** Opening Material to process block **

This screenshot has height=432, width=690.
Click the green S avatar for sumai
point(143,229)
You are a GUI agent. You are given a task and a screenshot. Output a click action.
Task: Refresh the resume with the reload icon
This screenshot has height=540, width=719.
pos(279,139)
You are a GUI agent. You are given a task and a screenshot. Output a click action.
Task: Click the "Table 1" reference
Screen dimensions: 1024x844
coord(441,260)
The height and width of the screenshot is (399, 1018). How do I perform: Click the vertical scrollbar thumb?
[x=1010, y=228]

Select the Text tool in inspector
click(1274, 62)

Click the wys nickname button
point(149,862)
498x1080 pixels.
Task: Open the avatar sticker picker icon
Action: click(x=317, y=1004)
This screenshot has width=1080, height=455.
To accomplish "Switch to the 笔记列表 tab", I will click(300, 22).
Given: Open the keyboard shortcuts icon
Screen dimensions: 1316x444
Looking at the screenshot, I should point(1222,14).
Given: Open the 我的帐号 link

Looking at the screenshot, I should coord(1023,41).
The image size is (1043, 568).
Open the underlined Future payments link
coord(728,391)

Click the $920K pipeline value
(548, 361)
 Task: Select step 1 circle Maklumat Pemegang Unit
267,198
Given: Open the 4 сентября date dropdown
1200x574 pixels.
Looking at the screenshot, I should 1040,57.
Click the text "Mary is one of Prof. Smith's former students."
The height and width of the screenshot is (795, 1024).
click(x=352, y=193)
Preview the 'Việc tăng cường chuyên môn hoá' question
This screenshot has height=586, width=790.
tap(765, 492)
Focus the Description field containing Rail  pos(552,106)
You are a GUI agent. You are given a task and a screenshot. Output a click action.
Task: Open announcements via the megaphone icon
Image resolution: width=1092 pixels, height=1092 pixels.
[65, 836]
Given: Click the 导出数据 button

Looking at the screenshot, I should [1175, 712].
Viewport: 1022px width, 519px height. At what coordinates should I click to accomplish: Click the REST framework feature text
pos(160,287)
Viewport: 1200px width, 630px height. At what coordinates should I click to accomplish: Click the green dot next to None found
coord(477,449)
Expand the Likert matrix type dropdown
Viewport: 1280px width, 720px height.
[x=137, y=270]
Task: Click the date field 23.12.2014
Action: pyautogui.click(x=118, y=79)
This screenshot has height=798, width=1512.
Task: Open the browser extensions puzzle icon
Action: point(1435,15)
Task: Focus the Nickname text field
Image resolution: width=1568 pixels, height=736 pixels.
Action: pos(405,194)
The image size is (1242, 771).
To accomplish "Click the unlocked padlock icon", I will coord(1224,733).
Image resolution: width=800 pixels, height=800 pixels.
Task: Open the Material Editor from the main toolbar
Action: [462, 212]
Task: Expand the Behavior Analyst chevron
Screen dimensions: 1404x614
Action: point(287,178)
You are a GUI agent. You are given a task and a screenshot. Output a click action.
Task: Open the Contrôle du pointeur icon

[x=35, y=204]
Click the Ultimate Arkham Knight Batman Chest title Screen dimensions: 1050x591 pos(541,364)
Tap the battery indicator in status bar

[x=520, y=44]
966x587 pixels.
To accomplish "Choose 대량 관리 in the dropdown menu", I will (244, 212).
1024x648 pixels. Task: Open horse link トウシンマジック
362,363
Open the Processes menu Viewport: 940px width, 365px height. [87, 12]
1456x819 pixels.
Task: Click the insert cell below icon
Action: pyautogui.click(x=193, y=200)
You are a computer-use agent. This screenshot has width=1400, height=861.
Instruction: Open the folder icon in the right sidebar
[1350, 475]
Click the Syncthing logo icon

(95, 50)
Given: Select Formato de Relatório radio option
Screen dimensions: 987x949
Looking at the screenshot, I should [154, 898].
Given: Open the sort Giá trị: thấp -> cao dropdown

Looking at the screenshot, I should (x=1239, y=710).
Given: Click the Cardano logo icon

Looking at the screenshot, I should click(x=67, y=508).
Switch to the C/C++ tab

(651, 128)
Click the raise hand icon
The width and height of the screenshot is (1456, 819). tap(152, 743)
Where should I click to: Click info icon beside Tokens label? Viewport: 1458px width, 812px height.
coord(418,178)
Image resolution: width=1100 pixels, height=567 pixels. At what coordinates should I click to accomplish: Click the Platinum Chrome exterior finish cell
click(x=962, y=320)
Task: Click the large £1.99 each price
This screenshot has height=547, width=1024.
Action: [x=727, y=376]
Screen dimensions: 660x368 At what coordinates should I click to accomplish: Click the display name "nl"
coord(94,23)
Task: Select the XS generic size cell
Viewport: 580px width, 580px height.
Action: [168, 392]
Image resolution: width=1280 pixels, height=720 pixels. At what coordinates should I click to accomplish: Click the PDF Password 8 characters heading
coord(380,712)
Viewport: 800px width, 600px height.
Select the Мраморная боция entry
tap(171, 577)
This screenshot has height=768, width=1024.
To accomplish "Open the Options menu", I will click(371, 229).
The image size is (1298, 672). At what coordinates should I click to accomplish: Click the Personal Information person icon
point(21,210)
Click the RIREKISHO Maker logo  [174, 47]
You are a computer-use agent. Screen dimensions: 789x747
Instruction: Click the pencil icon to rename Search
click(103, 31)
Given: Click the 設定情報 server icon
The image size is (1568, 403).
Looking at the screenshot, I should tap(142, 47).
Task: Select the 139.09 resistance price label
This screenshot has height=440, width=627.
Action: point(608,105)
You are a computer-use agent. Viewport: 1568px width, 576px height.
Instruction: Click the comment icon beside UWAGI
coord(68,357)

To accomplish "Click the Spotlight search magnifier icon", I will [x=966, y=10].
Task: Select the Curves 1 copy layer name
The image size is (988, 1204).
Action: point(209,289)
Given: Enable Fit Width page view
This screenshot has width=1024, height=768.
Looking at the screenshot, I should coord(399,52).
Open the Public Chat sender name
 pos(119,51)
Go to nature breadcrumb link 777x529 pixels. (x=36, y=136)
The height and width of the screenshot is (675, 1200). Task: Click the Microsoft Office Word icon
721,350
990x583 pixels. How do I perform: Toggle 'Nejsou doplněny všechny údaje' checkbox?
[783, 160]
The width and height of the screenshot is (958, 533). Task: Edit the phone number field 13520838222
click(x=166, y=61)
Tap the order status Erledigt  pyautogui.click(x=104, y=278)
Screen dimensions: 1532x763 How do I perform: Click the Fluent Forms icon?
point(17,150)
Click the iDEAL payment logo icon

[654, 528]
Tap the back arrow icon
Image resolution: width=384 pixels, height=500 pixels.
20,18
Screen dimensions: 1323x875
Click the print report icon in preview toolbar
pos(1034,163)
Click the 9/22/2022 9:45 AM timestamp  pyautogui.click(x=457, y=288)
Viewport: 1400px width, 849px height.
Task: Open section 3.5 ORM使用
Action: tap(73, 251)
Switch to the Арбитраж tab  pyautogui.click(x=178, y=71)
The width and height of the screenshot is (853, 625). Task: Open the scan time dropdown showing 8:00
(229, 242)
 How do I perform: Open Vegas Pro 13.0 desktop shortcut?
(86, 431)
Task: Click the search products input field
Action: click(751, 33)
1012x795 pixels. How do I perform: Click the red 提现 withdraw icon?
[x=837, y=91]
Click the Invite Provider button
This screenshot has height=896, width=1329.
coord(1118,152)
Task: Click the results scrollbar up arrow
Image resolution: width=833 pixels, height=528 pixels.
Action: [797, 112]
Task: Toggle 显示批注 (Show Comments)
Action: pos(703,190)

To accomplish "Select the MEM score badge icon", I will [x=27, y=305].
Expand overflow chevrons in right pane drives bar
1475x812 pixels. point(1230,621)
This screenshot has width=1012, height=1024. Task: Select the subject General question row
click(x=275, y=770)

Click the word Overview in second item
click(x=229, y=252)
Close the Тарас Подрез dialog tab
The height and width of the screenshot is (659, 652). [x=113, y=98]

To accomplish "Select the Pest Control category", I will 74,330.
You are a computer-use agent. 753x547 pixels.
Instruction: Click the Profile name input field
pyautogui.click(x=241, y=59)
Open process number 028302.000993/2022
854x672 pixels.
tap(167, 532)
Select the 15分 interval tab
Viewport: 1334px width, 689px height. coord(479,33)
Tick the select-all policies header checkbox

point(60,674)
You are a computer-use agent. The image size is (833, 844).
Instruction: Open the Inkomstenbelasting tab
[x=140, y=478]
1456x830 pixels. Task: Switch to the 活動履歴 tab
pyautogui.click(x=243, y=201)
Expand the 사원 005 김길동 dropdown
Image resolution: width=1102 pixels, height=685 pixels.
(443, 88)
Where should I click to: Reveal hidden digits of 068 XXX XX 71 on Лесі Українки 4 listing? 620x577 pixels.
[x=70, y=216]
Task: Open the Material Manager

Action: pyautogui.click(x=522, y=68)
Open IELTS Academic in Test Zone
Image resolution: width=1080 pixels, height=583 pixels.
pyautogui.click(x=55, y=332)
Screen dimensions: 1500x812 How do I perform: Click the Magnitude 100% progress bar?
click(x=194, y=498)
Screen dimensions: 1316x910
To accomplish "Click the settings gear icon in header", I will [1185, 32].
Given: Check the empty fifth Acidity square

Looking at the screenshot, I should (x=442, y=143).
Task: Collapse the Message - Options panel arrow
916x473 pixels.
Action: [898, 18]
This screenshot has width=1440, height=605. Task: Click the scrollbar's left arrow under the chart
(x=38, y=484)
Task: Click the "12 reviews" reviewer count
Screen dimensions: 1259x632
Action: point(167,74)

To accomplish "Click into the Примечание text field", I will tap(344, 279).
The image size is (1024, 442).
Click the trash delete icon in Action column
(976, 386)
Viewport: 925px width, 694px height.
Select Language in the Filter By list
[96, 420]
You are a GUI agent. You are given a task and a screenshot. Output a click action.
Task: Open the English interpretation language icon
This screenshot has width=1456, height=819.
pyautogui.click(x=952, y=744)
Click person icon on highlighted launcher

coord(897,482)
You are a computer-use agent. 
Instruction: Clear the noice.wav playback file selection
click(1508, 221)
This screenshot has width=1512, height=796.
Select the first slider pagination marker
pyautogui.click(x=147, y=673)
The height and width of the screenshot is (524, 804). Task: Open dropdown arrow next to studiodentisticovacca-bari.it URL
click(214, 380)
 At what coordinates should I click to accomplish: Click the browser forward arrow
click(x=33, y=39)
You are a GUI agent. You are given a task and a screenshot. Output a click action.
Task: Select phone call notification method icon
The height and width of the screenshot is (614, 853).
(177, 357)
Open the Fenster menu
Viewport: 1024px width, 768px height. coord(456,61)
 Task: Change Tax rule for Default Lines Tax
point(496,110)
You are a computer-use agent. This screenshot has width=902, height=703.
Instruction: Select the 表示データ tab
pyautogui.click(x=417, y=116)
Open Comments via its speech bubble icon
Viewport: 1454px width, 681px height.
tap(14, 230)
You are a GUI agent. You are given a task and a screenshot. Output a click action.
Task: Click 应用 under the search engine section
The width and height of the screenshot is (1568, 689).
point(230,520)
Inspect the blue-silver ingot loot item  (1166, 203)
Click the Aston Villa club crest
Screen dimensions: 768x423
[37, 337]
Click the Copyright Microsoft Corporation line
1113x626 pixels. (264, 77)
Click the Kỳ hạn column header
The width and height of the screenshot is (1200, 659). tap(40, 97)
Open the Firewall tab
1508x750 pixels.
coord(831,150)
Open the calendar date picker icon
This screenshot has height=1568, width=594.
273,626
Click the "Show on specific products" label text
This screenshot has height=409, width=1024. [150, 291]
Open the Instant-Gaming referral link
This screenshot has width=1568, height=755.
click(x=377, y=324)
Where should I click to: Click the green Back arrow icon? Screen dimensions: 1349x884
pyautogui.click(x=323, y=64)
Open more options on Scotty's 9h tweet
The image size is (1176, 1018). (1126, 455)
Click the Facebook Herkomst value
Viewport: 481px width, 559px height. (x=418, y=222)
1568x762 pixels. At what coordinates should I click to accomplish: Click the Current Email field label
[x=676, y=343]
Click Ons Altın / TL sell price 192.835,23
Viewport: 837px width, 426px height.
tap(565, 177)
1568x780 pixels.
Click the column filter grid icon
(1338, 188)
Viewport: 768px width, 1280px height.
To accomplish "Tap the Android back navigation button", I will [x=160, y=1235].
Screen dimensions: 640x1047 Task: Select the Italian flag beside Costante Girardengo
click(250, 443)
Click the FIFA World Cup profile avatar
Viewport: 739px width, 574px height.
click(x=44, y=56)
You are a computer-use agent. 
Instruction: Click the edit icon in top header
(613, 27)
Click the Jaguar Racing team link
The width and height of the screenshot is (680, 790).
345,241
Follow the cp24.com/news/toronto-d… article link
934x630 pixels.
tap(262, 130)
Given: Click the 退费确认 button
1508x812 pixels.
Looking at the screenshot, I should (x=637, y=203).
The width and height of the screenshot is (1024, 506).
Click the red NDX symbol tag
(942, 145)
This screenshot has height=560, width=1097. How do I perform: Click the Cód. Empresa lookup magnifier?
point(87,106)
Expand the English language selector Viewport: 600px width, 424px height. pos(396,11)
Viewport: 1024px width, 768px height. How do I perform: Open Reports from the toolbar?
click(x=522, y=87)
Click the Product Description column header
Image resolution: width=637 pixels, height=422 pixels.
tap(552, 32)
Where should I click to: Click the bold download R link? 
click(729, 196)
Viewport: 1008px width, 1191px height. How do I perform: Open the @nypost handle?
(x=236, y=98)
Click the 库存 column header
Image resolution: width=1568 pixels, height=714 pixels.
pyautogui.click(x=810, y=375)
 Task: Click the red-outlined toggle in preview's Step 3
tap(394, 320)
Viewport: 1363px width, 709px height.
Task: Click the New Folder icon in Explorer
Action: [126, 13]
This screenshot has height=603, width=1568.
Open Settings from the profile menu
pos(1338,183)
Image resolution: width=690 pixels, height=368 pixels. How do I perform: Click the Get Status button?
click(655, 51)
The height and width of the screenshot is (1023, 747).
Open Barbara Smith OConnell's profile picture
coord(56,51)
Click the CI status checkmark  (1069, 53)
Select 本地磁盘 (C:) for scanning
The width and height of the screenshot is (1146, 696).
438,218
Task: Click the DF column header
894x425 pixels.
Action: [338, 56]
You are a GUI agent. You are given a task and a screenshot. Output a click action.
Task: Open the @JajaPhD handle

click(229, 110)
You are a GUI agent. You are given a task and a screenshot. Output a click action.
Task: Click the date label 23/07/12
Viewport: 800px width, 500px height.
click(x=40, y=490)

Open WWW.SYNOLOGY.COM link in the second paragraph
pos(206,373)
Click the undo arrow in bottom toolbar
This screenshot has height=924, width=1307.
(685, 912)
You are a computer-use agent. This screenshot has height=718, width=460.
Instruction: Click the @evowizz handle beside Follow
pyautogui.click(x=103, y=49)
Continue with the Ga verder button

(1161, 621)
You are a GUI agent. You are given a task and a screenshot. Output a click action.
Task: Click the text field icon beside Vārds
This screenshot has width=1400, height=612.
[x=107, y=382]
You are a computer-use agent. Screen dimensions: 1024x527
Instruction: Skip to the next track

** Closing Material to process block **

Requirement: From the records above, copy only the lines starting with the line that holds "Click the 9/22/2022" and going on through the line that holds "Switch to the Арбитраж", exactly as written.

Result for this task:
Click the 9/22/2022 9:45 AM timestamp  pyautogui.click(x=457, y=288)
Viewport: 1400px width, 849px height.
Task: Open section 3.5 ORM使用
Action: tap(73, 251)
Switch to the Арбитраж tab  pyautogui.click(x=178, y=71)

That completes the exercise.